Task to carry out: Return exactly the lines below, starting with the one that has "Open the bright_ch3 profile picture" and going on through the one that has "Click empty gray footer beside Cancel".

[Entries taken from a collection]
------------------------
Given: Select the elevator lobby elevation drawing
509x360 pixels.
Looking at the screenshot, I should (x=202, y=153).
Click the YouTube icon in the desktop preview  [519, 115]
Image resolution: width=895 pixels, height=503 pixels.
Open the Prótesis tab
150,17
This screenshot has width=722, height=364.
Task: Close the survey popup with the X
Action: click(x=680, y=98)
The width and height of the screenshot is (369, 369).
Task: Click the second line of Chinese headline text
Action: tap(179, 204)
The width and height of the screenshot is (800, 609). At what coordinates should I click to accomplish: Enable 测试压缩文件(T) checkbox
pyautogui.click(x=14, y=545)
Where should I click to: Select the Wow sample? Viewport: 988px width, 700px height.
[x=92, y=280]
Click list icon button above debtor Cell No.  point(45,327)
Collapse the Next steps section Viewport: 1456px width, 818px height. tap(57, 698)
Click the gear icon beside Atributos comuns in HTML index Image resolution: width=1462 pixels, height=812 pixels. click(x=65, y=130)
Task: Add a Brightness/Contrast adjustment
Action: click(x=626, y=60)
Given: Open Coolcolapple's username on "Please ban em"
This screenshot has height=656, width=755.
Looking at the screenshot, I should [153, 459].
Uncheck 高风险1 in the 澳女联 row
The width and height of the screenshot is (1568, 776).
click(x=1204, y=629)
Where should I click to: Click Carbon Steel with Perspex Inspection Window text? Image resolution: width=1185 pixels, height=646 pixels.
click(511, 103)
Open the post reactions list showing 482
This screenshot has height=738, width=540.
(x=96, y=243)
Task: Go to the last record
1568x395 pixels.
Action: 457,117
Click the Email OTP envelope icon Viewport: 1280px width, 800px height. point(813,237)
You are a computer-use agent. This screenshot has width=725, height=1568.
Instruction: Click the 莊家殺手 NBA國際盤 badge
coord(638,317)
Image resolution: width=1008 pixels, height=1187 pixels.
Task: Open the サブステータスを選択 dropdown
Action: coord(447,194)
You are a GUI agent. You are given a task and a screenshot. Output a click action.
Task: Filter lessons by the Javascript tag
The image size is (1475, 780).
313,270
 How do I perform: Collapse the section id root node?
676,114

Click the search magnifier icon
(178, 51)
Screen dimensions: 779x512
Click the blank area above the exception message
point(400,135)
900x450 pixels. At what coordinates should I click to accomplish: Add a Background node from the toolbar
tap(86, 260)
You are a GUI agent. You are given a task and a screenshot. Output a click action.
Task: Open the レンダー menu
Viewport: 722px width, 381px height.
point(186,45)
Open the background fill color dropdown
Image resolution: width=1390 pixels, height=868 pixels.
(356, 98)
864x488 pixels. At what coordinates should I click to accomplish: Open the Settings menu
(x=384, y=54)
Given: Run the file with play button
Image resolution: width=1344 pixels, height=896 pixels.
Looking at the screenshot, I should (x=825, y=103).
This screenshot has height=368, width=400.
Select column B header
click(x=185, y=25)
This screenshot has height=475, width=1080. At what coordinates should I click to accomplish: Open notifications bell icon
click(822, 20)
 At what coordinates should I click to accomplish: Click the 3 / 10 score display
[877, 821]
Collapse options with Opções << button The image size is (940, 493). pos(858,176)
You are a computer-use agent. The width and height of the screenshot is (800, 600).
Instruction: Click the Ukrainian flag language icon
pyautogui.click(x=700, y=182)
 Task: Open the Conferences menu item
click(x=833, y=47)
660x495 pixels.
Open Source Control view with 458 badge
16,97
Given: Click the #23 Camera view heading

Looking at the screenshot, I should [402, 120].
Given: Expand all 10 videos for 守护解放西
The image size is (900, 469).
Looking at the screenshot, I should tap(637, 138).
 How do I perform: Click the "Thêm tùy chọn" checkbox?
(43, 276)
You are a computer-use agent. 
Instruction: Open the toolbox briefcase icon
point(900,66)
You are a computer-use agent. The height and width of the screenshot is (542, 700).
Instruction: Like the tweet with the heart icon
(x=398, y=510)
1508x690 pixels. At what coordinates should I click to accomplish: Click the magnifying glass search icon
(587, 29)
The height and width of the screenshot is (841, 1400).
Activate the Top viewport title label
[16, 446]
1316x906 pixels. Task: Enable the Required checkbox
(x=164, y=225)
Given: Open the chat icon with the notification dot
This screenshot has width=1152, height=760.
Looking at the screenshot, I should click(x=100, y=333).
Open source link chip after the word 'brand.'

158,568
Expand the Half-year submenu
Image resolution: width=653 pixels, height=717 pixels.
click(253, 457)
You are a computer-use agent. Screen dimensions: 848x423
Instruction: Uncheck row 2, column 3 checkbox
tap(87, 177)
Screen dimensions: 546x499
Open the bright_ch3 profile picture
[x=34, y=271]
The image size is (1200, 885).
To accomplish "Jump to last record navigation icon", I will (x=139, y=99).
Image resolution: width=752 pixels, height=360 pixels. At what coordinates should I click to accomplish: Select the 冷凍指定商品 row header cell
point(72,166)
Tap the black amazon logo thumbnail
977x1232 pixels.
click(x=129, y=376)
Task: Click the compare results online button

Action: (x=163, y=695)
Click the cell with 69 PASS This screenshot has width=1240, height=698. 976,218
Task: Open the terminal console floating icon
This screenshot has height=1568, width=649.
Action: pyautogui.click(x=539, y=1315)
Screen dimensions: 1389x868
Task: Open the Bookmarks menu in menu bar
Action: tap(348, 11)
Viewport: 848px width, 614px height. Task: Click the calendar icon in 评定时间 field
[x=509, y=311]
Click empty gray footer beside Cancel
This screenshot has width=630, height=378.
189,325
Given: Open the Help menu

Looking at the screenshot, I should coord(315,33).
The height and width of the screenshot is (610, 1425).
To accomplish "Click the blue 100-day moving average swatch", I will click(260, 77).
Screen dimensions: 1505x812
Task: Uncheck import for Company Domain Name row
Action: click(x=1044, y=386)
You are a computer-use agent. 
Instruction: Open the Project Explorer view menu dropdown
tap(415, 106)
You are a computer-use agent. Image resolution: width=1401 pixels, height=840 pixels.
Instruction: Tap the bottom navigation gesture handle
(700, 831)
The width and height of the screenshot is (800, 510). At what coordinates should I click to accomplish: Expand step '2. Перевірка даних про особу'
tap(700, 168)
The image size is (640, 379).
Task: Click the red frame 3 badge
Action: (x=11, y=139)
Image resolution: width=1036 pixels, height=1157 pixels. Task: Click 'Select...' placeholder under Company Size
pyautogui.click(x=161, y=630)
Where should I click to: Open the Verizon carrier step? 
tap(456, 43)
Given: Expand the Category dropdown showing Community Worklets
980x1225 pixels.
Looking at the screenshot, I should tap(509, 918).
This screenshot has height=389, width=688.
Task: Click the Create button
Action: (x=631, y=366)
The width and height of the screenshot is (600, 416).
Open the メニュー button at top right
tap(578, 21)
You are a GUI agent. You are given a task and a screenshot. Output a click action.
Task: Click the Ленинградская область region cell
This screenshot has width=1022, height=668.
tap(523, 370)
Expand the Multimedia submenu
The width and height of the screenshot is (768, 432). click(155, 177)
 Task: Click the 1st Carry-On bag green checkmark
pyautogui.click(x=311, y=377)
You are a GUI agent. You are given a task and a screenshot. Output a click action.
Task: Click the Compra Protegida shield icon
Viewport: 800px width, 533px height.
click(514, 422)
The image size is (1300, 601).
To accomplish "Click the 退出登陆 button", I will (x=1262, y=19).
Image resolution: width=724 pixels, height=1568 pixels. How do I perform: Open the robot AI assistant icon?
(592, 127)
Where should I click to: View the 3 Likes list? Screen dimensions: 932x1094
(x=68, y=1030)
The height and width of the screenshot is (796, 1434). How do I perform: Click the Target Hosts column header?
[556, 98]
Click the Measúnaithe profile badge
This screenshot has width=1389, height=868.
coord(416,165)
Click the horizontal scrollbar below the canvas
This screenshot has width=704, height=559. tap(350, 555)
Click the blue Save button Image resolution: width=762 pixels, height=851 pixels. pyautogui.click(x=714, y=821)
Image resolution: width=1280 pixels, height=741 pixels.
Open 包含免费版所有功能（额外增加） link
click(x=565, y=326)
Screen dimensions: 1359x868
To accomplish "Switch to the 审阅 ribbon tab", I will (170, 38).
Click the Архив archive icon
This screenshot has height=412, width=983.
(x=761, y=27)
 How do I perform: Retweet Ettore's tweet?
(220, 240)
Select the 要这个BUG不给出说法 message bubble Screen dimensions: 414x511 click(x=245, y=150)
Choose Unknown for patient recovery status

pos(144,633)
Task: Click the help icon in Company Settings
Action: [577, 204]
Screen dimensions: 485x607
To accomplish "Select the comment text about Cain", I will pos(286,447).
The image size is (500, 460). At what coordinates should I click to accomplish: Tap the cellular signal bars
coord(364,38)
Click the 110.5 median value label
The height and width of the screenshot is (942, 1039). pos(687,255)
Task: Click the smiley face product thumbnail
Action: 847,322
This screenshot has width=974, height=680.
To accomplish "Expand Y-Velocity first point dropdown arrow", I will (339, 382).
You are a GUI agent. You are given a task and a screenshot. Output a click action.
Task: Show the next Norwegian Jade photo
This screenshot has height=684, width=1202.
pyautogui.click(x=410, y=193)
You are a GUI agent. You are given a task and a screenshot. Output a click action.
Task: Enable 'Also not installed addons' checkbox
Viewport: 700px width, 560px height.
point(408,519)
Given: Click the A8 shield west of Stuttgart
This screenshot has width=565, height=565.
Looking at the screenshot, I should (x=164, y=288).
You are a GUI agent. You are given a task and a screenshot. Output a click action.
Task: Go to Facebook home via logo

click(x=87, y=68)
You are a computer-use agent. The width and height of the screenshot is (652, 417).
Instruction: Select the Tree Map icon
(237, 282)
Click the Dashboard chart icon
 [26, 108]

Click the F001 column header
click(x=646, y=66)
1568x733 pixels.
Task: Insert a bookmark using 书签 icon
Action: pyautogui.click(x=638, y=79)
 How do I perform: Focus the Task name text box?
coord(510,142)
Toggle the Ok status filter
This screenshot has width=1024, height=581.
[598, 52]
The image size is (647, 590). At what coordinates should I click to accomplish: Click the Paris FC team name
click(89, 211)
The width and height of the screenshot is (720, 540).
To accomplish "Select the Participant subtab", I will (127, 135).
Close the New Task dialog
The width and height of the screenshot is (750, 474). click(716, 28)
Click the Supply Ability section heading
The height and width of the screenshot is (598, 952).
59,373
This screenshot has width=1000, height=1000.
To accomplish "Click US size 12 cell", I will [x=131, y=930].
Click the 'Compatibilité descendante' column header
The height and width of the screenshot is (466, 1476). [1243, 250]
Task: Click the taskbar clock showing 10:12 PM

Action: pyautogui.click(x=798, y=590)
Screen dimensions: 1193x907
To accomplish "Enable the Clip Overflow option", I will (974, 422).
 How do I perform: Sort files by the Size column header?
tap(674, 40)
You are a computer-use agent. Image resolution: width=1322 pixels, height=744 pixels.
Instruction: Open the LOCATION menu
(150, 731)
------------------------
Result below:
Open the bright_ch3 profile picture
[x=34, y=271]
The image size is (1200, 885).
To accomplish "Jump to last record navigation icon", I will (x=139, y=99).
Image resolution: width=752 pixels, height=360 pixels. At what coordinates should I click to accomplish: Select the 冷凍指定商品 row header cell
point(72,166)
Tap the black amazon logo thumbnail
977x1232 pixels.
click(x=129, y=376)
Task: Click the compare results online button

Action: (x=163, y=695)
Click the cell with 69 PASS This screenshot has width=1240, height=698. 976,218
Task: Open the terminal console floating icon
This screenshot has height=1568, width=649.
Action: pyautogui.click(x=539, y=1315)
Screen dimensions: 1389x868
Task: Open the Bookmarks menu in menu bar
Action: tap(348, 11)
Viewport: 848px width, 614px height. Task: Click the calendar icon in 评定时间 field
[x=509, y=311]
Click empty gray footer beside Cancel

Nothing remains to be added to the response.